So today was Mother's Day. We actually celebrated mostly last night as I got my presents and we ate crab. I love crab. I love that they put it on sale for Mother's Day. They must know me. Randy fed into my obsession with cookbooks by buying me a ton of them. I am going to have some fun this summer experimenting. I don't even know which one will be my new favorite. (Although one of them is Alton Brown's cookbook. I am so excited about that one. I am a HUGE Alton Brown fan and have been for years.)
I was reflecting today on a Mother's day that must have taken place about 8 years ago. I had many expectations (not unreasonable to me) of having a relaxing soak in the tub, and then a leisurely getting ready for afternoon church and a nice day relaxing. I can't even remember what went wrong that day: whether it was illness, contention or what, but I do remember venting to my online looper friends about the crappy Mother's day I had had. One of those loopers, who was not able at the time to have children, lit into me about my bad attitude when some people would at least like to be able to have children. I have thought about that experience a lot since then. See, here is my deal. We each have things in our lives that make us happy and sad. We all have trials. My trials are not the same as your trials. Sometimes we have trials that are similar, but because we are different individuals we may not have the same experience in those trials. To try to equate or qualify our trials as better or worse than anyone else's might be doing ourselves a disservice. I mean, sure, she wasn't able to have children which was a huge deal. I get it. But to not even attempt to sympathize with someone having a bad day because you see your life as somewhat worse is not only not fair, but is kind of self absorbed. I think the worst trial we have to deal with in life is competitions and enmity. Trying to say that my day was better or worse than yours, or that my life is better or worse than yours, or that my kids are better or worse than yours is bogus. Life is what we have and it is what we make it.

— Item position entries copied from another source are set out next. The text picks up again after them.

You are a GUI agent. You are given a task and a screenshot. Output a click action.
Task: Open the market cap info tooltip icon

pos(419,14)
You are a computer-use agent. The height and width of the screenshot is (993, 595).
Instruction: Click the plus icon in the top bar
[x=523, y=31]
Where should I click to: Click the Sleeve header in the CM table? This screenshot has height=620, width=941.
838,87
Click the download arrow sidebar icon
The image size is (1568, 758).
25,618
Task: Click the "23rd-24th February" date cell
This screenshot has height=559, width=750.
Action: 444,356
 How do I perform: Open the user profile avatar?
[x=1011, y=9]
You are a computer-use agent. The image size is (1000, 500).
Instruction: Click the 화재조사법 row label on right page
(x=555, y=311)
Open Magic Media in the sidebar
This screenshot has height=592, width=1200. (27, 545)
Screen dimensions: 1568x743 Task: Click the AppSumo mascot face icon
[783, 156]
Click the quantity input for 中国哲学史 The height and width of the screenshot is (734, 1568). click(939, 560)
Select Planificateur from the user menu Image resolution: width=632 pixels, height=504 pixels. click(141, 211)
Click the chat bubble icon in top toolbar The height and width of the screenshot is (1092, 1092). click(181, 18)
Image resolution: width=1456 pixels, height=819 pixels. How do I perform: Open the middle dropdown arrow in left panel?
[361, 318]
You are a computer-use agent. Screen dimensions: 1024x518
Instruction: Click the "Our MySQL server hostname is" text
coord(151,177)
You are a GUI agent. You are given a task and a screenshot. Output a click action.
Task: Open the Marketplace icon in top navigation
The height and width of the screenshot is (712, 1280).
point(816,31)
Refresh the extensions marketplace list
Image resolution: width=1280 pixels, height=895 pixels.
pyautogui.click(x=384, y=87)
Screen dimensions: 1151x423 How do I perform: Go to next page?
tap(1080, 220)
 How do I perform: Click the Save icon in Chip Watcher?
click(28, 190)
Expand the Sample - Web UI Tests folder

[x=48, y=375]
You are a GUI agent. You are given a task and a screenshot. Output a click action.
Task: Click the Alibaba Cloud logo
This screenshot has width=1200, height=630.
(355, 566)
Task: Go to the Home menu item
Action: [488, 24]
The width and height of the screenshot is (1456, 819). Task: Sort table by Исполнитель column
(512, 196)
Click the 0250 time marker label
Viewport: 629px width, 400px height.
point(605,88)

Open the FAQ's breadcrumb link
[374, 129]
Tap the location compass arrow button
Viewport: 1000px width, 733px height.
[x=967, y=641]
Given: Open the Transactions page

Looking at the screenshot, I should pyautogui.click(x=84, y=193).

This year I have been trying to look into what it means to be humble, and the first quality you have to develop is the quality of being non-judgmental. That means that you can't say your life is any better or worse than mine, because you haven't lived in my skin. When someone is having a bad day, it doesn't make them feel any better to tell them that they have no reason to complain.
This dear soul has since had the opportunity to be a mother; she has adopted 4 darling children. It hasn't been easy for her. I wonder if she has had a less than perfect Mother's Day yet.... Does she dare complain about it if she does?
The biggest lesson I learned from that experience (my Bad Mother's Day) was not to expect anything from days like Mother's day. That way every gift, token or rememberence you get is like getting a tremendous bonus.
Another thing I have been thinking about is a study they talked about in the news recently that said that parents might be less happy than non-parents. I think this might be bogus. I think non-parents haven't been subjected to the pains of parenthood, therefore, according to the laws of opposition, they might not have experienced the intense joy that parenthood can give. Ashley has written me probably 5 to 10 notes on how much she loves me. Danny told me that my gift for Mother's Day was him. My son, who is in Haiti, and who hasn't really been talking to us for a little while wished me a Happy Mother's Day over Facebook. My Son-in-law sent me a little message too. Even though my hubby is gone to Boston for the week, he made sure that my house was clean for this day. My cup runneth over.
Happy Belated Mother's Day! I love Alton Brown!